##### Entries shown

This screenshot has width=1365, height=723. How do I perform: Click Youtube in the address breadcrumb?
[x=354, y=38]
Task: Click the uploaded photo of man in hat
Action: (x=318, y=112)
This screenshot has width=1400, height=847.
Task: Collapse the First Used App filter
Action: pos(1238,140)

##########

Directions for this task — Each record above should be transcribed exactly.

Response for this exercise —
This screenshot has width=1365, height=723. How do I perform: Click Youtube in the address breadcrumb?
[x=354, y=38]
Task: Click the uploaded photo of man in hat
Action: (x=318, y=112)
This screenshot has width=1400, height=847.
Task: Collapse the First Used App filter
Action: pos(1238,140)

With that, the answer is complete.